IRA FAQs
- What is an IRA?
- What types of IRA Accounts are available?
- Are there any fees for opening an Interactive Brokers IRA?
- What is the minimum deposit required to open an Interactive Brokers IRA Account?
- What is a Traditional IRA?
- How do I know if I am eligible to make a contribution?
- How much can I contribute?
- When may I withdraw funds from my IRA?
- How do I take a distribution?
- What is an IRA Rollover?
- Can I rollover an existing IRA with another broker to Interactive Brokers?
- What is a Direct IRA Rollover?
- How do I move my current employer sponsored retirement plan to an Interactive Brokers IRA?
- What is a Plan Sponsor?
- Is there a way to avoid the 20% Withholding Tax on my Retirement Plan Distribution?
- What is a Conduit IRA?
- How do I transfer my existing IRA to Interactive Brokers?
- Is there a Maximum IRA Transfer or Rollover?
- Can I contribute to an IRA if I already have a retirement plan through my employer?
- What is a Roth IRA?
- What is a “catch up” IRA contribution, and am I eligible?
- Who is eligible to make a contribution to a Roth IRA?
- Can I still contribute to a Roth IRA if I’m older than 70 1/2 and I’m still working?
- Can I deduct my Roth IRA contributions?
- When may I withdraw my Roth IRA earnings income tax free?
- Can I convert my Traditional IRA into a Roth IRA?
- Can I rollover a distribution from my retirement plan through my employer into a Roth IRA?
- When am I required to begin taking distributions from my Roth IRA?
- Can I have both Traditional and a Roth IRA?
- What is a 403(B) Tax Sheltered Annuity?
- Can I rollover a 457 deferred compensation plan through my employer into an IRA when I leave my employer?
- Can I transfer my current pension plan to an IRA at Interactive Brokers?
- What is a mandatory distribution?
- What is the tax consequence of taking a distribution?
- What are the tax consequences of taking an early withdrawal?
- Are IRA accounts subject to any restrictions?
- How to open an IRA account?
- What can I invest in?
- What commissions will I pay?
- Who is the Custodian?
- What are the types of deposits allowed?
- Can I transfer between Interactive Brokers IRA accounts?

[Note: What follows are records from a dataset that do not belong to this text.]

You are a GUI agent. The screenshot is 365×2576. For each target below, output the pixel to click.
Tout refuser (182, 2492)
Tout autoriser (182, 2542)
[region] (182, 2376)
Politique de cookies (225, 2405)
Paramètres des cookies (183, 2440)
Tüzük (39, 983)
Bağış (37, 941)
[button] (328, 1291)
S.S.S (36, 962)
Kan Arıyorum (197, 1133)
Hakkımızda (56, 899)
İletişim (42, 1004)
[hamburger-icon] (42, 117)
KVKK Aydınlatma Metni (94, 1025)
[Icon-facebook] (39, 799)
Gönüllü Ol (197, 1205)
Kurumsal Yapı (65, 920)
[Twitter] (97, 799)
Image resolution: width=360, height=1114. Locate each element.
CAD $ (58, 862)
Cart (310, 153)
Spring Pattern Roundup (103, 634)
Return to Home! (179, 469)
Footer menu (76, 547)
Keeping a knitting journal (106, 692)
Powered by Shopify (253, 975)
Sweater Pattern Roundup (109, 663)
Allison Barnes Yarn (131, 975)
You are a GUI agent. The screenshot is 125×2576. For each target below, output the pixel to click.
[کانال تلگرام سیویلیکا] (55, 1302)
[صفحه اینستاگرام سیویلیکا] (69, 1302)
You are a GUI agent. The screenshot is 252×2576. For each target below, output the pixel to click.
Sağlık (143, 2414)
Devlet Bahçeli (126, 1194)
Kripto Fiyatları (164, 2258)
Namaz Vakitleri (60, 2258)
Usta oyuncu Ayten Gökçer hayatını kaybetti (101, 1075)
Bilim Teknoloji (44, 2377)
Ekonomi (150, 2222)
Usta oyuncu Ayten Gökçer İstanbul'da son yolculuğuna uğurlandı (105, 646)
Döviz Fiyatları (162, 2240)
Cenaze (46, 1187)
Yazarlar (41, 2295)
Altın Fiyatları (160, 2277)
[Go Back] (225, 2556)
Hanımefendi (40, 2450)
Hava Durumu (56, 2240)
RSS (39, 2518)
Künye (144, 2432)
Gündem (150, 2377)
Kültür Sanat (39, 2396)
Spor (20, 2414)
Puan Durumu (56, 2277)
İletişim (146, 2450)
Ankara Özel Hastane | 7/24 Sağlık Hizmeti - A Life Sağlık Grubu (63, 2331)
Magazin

- What type of Installment Payouts are allowed?
What
is an IRA?
An IRA is a tax-deferred retirement account which allows
an individual to set aside a certain amount per year with earnings
tax-deferred until withdrawals begin at age 59 ½ or later. Only
those who do not participate in a pension plan at work or who
do participate and meet certain income guidelines can make deductible
contributions to an IRA. All others can make contributions to
an IRA on a non-deductible basis. This non-deductible type of
contribution does not qualify as a deduction against income earned
that year, but interest accumulates tax-deferred until the funds
are withdrawn.
What
types of IRAs are available?
IB offers a wide range
of IRAs, including Traditional, Roth, SEP and Rollover IRAs.
Remember that in order to take advantage of the tax benefits
offered by the Internal Revenue Code for a given year, customers
must open and fund their IRAs by April 15 after the close of
the tax year.
Are
there fees for opening an Interactive Brokers IRA?
No. Although IB does not charge an annual custodial fee, or an account termination
fee, there is a monthly commission minimum of $10.00 or USD equivalent.
What
is the Minimum Deposit Required to open an Interactive Brokers
IRA account?
The minimum deposit required is US $5,000. (This is the minimum
deposit required for a Stock Only Cash Account, which is how
your IB IRA will be structured.)
What
is a Traditional IRA?
A Traditional IRA (Individual
Retirement Account) is a self-sponsored retirement savings plan.
Contributions to an IRA may or may not be tax-deductible depending
on your adjusted gross income. Consult your tax advisor to answer
questions about your eligibility for tax deductions.
How do
I know if I am eligible to make a contribution?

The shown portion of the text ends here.